**What needs to be done**
Please recast each line of the data below as a Markdown table with the columns "Number" and "Entry", leaving out blank lines.

**Records shown**
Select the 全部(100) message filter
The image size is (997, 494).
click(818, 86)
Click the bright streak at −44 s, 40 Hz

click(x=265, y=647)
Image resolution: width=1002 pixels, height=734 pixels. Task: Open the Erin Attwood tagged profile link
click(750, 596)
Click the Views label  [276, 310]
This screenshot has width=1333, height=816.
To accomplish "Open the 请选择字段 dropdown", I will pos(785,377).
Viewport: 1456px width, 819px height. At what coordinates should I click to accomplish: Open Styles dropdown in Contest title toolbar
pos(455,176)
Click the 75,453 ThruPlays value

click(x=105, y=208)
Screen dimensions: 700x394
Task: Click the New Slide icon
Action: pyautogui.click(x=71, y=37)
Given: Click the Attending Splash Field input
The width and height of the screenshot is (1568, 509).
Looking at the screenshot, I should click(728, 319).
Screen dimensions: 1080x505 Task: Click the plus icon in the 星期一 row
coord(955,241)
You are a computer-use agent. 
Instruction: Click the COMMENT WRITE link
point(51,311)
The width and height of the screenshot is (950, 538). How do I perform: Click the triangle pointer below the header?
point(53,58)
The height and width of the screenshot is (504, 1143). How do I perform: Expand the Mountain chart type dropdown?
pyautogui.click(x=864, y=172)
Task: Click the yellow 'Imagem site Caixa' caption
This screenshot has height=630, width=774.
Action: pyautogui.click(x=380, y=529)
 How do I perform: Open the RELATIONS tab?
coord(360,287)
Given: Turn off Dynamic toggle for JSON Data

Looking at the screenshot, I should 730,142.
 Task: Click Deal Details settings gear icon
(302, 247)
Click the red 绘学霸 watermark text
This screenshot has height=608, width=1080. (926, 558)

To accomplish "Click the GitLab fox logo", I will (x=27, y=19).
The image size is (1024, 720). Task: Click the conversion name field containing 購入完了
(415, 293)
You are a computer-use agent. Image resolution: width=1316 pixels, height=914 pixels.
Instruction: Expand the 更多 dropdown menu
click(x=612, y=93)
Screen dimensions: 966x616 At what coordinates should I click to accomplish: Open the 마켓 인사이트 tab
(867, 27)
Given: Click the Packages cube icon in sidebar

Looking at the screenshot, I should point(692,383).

**In response**
| Number | Entry |
|---|---|
| 1 | Select the 全部(100) message filter |
| 2 | The image size is (997, 494). |
| 3 | click(818, 86) |
| 4 | Click the bright streak at −44 s, 40 Hz |
| 5 | click(x=265, y=647) |
| 6 | Image resolution: width=1002 pixels, height=734 pixels. Task: Open the Erin Attwood tagged profile link |
| 7 | click(750, 596) |
| 8 | Click the Views label  [276, 310] |
| 9 | This screenshot has width=1333, height=816. |
| 10 | To accomplish "Open the 请选择字段 dropdown", I will pos(785,377). |
| 11 | Viewport: 1456px width, 819px height. At what coordinates should I click to accomplish: Open Styles dropdown in Contest title toolbar |
| 12 | pos(455,176) |
| 13 | Click the 75,453 ThruPlays value |
| 14 | click(x=105, y=208) |
| 15 | Screen dimensions: 700x394 |
| 16 | Task: Click the New Slide icon |
| 17 | Action: pyautogui.click(x=71, y=37) |
| 18 | Given: Click the Attending Splash Field input |
| 19 | The width and height of the screenshot is (1568, 509). |
| 20 | Looking at the screenshot, I should click(728, 319). |
| 21 | Screen dimensions: 1080x505 Task: Click the plus icon in the 星期一 row |
| 22 | coord(955,241) |
| 23 | You are a computer-use agent.  |
| 24 | Instruction: Click the COMMENT WRITE link |
| 25 | point(51,311) |
| 26 | The width and height of the screenshot is (950, 538). How do I perform: Click the triangle pointer below the header? |
| 27 | point(53,58) |
| 28 | The height and width of the screenshot is (504, 1143). How do I perform: Expand the Mountain chart type dropdown? |
| 29 | pyautogui.click(x=864, y=172) |
| 30 | Task: Click the yellow 'Imagem site Caixa' caption |
| 31 | This screenshot has height=630, width=774. |
| 32 | Action: pyautogui.click(x=380, y=529) |
| 33 |  How do I perform: Open the RELATIONS tab? |
| 34 | coord(360,287) |
| 35 | Given: Turn off Dynamic toggle for JSON Data |
| 36 | Looking at the screenshot, I should 730,142. |
| 37 |  Task: Click Deal Details settings gear icon |
| 38 | (302, 247) |
| 39 | Click the red 绘学霸 watermark text |
| 40 | This screenshot has height=608, width=1080. (926, 558) |
| 41 | To accomplish "Click the GitLab fox logo", I will (x=27, y=19). |
| 42 | The image size is (1024, 720). Task: Click the conversion name field containing 購入完了 |
| 43 | (415, 293) |
| 44 | You are a computer-use agent. Image resolution: width=1316 pixels, height=914 pixels. |
| 45 | Instruction: Expand the 更多 dropdown menu |
| 46 | click(x=612, y=93) |
| 47 | Screen dimensions: 966x616 At what coordinates should I click to accomplish: Open the 마켓 인사이트 tab |
| 48 | (867, 27) |
| 49 | Given: Click the Packages cube icon in sidebar |
| 50 | Looking at the screenshot, I should point(692,383). |